WASHINGTON (Reuters) - When the Democratic candidates vying for the 2020 presidential nomination convene for the second round of debates this month, there will be one new face and the opportunity for another combative exchange between the two top-tier candidates.
Here are five things to know now that the candidate lineups have been announced for the July 30 and July 31 debates in Detroit:
The only new candidate on stage will be Montana Governor Steve Bullock, who is replacing U.S. Representative Eric Swalwell, who dropped out of the 2020 White House race earlier this month. Bullock trails in most opinion polls, with less than 1% support. His appearance could be a make-or-break night for Bullock as he, like many other candidates trailing in opinion polls and fundraising, seeks to make it to the third debate in September, for which the Democratic Party has set more stringent qualifying criteria.
A BIDEN-HARRIS REPRISE
A back-and-forth between former Vice President Joe Biden and U.S. Senator Kamala Harris over his record on race was one of the most contentious exchanges in the first Democratic debate, held in Miami in June. Harris, a lawmaker of black and South Asian descent and California’s former top prosecutor, saw her standing rise in opinion polls as a result. The two top-tier candidates will again share the stage on July 31. U.S. Senator Cory Booker, a black lawmaker from New Jersey who has also tussled with Biden over race, will also share the stage with Biden and Harris for the first time.
TWO PROGRESSIVES GO TOE-TO-TOE
U.S. Senators Elizabeth Warren of Massachusetts and Bernie Sanders of Vermont will share the debate stage for the first time. The two high-profile progressives from neighboring states are close in opinion polls and July 30 could be chance for one, or the other, to prove they should be the candidate of choice for liberal Democratic voters. Alternatively, the night could offer a stark contrast between their progressive policies and those of their more moderate competitors. Medicare-for-all healthcare plans will likely be in the spotlight.
One thing you will not see during the second presidential debate series is the chance for Warren to go after either Biden or Harris. While top-tier candidates Biden and Harris shared a stage, along with Sanders, during the first debates, Warren appeared on the other night.

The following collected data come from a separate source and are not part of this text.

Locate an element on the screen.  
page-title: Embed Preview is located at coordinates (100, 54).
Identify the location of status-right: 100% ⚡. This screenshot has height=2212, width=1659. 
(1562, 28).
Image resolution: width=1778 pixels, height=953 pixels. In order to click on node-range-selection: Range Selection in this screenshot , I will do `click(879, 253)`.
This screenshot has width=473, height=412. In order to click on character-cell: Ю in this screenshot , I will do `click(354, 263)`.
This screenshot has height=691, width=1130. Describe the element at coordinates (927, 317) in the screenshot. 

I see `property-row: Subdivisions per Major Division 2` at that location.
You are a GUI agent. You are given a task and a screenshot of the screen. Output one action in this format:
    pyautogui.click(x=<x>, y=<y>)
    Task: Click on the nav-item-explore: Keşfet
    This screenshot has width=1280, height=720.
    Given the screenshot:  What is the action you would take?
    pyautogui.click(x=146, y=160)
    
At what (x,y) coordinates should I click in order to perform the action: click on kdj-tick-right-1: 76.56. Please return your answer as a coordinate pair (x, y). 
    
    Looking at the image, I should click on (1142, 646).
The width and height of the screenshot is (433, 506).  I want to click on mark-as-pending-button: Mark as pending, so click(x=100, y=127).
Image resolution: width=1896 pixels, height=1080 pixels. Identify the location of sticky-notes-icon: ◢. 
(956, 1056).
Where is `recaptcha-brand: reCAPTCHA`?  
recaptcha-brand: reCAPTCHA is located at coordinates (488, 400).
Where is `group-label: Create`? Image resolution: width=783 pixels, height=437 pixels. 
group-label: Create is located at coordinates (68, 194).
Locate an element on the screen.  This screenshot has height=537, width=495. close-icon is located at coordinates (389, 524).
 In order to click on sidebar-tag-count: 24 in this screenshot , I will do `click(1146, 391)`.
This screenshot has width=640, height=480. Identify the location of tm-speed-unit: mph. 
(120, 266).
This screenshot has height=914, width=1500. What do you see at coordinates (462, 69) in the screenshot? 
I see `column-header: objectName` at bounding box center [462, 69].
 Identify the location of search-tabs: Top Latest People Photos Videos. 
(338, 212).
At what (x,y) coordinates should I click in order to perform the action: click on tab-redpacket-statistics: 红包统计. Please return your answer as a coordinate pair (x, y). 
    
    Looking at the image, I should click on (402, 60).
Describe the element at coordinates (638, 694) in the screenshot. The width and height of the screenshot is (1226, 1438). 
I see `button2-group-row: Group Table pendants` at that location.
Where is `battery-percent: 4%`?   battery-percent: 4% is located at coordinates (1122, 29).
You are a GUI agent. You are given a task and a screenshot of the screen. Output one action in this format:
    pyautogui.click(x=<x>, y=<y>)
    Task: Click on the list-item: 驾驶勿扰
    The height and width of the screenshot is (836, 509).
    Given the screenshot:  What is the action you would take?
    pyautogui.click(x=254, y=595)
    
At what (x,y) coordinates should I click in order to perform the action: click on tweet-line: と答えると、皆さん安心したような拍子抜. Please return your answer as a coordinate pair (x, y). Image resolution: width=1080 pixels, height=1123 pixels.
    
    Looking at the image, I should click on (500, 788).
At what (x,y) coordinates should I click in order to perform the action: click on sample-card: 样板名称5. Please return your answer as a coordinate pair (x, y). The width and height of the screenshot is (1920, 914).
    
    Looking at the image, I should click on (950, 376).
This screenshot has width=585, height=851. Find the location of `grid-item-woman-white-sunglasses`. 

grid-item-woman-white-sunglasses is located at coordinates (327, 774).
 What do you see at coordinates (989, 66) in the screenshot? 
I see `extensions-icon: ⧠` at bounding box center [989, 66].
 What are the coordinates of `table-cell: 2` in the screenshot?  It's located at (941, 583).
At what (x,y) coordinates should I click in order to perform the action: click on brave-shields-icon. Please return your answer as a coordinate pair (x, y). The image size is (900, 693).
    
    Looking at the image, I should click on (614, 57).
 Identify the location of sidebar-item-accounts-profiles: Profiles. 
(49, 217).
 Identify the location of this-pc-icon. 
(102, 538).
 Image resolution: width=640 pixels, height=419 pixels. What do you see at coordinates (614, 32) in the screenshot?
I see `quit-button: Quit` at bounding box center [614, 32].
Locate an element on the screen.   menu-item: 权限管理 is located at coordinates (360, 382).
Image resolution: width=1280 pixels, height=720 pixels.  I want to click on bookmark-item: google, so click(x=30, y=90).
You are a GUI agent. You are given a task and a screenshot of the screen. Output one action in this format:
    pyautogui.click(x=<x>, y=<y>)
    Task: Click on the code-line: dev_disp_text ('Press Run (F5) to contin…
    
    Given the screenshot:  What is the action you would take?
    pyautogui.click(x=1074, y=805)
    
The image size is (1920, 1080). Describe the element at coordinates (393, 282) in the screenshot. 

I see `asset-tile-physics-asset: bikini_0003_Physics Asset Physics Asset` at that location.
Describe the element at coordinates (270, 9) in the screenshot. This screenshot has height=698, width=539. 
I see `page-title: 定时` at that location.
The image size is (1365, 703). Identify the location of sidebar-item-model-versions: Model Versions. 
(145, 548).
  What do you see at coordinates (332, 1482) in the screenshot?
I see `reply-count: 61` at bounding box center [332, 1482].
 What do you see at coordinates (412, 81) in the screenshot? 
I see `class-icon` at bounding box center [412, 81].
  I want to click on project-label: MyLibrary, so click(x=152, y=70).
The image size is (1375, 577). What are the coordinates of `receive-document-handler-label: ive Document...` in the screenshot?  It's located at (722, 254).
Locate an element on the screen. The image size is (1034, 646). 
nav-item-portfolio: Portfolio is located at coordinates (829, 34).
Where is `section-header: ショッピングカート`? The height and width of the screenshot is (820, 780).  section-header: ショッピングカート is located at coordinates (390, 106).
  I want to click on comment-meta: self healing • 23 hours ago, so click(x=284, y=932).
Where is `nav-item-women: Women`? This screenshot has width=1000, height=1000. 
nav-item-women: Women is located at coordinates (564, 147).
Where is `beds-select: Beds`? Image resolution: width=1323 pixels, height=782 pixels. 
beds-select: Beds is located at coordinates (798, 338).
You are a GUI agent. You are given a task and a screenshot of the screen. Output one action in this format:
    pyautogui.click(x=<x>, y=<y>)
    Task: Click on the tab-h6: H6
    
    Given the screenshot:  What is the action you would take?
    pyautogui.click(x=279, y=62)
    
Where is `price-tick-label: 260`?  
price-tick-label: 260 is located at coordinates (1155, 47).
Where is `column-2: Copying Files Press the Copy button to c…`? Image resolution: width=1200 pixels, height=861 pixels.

Former U.S. Representative Beto O’Rourke entered the 2020 White House bid fresh off challenging Republican U.S. Senator Ted Cruz for his Texas seat in a hotly contested race he ultimately lost, but not without garnering significant national attention along the way. But 46-year-old O’Rourke finds himself eclipsed in many opinion polls by Pete Buttigieg, the 37-year-old, openly gay, mayor of South Bend, Indiana, who took a leave of absence to serve with the U.S. military in Afghanistan. The two did not share the stage during the first debate.